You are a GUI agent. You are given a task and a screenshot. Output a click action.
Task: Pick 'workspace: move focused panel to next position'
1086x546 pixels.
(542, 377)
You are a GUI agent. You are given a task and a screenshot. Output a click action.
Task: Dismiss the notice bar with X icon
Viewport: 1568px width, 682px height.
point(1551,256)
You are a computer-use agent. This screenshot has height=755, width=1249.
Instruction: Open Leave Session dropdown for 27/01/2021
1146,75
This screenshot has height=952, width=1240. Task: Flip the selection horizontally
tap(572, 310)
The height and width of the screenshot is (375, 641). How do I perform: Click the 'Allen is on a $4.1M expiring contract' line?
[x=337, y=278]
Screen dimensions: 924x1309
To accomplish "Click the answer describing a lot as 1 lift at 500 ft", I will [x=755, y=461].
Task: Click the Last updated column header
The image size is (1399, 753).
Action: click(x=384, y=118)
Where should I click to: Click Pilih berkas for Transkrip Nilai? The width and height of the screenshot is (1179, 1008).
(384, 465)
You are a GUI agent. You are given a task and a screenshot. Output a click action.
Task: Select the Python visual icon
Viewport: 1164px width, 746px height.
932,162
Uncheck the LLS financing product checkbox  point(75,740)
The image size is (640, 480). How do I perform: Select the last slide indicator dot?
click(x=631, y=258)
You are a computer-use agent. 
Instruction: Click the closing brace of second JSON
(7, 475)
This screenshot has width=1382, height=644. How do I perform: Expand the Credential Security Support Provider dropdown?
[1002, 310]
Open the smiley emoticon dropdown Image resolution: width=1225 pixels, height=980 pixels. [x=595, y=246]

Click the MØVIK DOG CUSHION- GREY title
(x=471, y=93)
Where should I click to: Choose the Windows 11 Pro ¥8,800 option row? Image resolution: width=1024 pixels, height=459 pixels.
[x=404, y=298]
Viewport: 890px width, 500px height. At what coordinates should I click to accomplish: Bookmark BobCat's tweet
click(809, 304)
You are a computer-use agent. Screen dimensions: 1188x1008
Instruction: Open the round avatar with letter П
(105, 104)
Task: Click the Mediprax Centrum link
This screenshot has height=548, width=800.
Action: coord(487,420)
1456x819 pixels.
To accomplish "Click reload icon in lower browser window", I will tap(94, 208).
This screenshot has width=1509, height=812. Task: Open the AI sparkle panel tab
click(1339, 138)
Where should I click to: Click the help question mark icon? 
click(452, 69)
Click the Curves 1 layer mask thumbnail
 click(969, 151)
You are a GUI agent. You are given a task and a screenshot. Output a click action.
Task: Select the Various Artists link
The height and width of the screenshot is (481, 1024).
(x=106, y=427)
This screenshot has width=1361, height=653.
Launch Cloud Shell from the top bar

◇ ◇ ◇

### TASK DIRECTIONS
An exact copy of every record above is required.

### RESPONSE
You are a GUI agent. You are given a task and a screenshot. Output a click action.
Task: Pick 'workspace: move focused panel to next position'
1086x546 pixels.
(542, 377)
You are a GUI agent. You are given a task and a screenshot. Output a click action.
Task: Dismiss the notice bar with X icon
Viewport: 1568px width, 682px height.
point(1551,256)
You are a computer-use agent. This screenshot has height=755, width=1249.
Instruction: Open Leave Session dropdown for 27/01/2021
1146,75
This screenshot has height=952, width=1240. Task: Flip the selection horizontally
tap(572, 310)
The height and width of the screenshot is (375, 641). How do I perform: Click the 'Allen is on a $4.1M expiring contract' line?
[x=337, y=278]
Screen dimensions: 924x1309
To accomplish "Click the answer describing a lot as 1 lift at 500 ft", I will [x=755, y=461].
Task: Click the Last updated column header
The image size is (1399, 753).
Action: click(x=384, y=118)
Where should I click to: Click Pilih berkas for Transkrip Nilai? The width and height of the screenshot is (1179, 1008).
(384, 465)
You are a GUI agent. You are given a task and a screenshot. Output a click action.
Task: Select the Python visual icon
Viewport: 1164px width, 746px height.
932,162
Uncheck the LLS financing product checkbox  point(75,740)
The image size is (640, 480). How do I perform: Select the last slide indicator dot?
click(x=631, y=258)
You are a computer-use agent. 
Instruction: Click the closing brace of second JSON
(7, 475)
This screenshot has width=1382, height=644. How do I perform: Expand the Credential Security Support Provider dropdown?
[1002, 310]
Open the smiley emoticon dropdown Image resolution: width=1225 pixels, height=980 pixels. [x=595, y=246]

Click the MØVIK DOG CUSHION- GREY title
(x=471, y=93)
Where should I click to: Choose the Windows 11 Pro ¥8,800 option row? Image resolution: width=1024 pixels, height=459 pixels.
[x=404, y=298]
Viewport: 890px width, 500px height. At what coordinates should I click to accomplish: Bookmark BobCat's tweet
click(809, 304)
You are a computer-use agent. Screen dimensions: 1188x1008
Instruction: Open the round avatar with letter П
(105, 104)
Task: Click the Mediprax Centrum link
This screenshot has height=548, width=800.
Action: coord(487,420)
1456x819 pixels.
To accomplish "Click reload icon in lower browser window", I will tap(94, 208).
This screenshot has width=1509, height=812. Task: Open the AI sparkle panel tab
click(1339, 138)
Where should I click to: Click the help question mark icon? 
click(452, 69)
Click the Curves 1 layer mask thumbnail
 click(969, 151)
You are a GUI agent. You are given a task and a screenshot. Output a click action.
Task: Select the Various Artists link
The height and width of the screenshot is (481, 1024).
(x=106, y=427)
This screenshot has width=1361, height=653.
Launch Cloud Shell from the top bar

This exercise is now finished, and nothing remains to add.